DATA EXTRACT:
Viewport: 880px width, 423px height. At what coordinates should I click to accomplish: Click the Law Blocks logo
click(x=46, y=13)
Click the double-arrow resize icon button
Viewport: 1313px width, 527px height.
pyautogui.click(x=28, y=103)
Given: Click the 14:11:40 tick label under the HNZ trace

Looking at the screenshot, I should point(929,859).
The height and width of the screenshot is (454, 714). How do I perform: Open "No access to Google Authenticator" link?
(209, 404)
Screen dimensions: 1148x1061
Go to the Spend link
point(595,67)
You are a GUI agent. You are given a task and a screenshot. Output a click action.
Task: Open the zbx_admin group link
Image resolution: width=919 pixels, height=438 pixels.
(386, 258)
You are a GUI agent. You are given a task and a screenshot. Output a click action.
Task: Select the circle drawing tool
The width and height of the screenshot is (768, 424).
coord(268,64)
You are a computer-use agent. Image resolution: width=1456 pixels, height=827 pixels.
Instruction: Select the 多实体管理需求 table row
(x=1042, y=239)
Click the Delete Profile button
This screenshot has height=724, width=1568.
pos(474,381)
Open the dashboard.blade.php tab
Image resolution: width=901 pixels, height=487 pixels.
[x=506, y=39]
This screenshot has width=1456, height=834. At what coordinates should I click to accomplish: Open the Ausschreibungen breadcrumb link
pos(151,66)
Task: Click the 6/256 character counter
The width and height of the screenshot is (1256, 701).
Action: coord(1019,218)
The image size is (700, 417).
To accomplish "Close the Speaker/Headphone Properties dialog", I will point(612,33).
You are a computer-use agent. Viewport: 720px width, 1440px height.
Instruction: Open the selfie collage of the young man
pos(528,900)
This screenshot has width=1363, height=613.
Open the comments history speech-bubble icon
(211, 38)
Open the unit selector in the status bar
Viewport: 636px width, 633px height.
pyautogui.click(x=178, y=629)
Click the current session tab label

EXERCISE INSTRUCTIONS:
Write out the whole listing above, keeping each line exactly as it is.

THE COMPLETED TASK:
Viewport: 880px width, 423px height. At what coordinates should I click to accomplish: Click the Law Blocks logo
click(x=46, y=13)
Click the double-arrow resize icon button
Viewport: 1313px width, 527px height.
pyautogui.click(x=28, y=103)
Given: Click the 14:11:40 tick label under the HNZ trace

Looking at the screenshot, I should point(929,859).
The height and width of the screenshot is (454, 714). How do I perform: Open "No access to Google Authenticator" link?
(209, 404)
Screen dimensions: 1148x1061
Go to the Spend link
point(595,67)
You are a GUI agent. You are given a task and a screenshot. Output a click action.
Task: Open the zbx_admin group link
Image resolution: width=919 pixels, height=438 pixels.
(386, 258)
You are a GUI agent. You are given a task and a screenshot. Output a click action.
Task: Select the circle drawing tool
The width and height of the screenshot is (768, 424).
coord(268,64)
You are a computer-use agent. Image resolution: width=1456 pixels, height=827 pixels.
Instruction: Select the 多实体管理需求 table row
(x=1042, y=239)
Click the Delete Profile button
This screenshot has height=724, width=1568.
pos(474,381)
Open the dashboard.blade.php tab
Image resolution: width=901 pixels, height=487 pixels.
[x=506, y=39]
This screenshot has width=1456, height=834. At what coordinates should I click to accomplish: Open the Ausschreibungen breadcrumb link
pos(151,66)
Task: Click the 6/256 character counter
The width and height of the screenshot is (1256, 701).
Action: coord(1019,218)
The image size is (700, 417).
To accomplish "Close the Speaker/Headphone Properties dialog", I will point(612,33).
You are a computer-use agent. Viewport: 720px width, 1440px height.
Instruction: Open the selfie collage of the young man
pos(528,900)
This screenshot has width=1363, height=613.
Open the comments history speech-bubble icon
(211, 38)
Open the unit selector in the status bar
Viewport: 636px width, 633px height.
pyautogui.click(x=178, y=629)
Click the current session tab label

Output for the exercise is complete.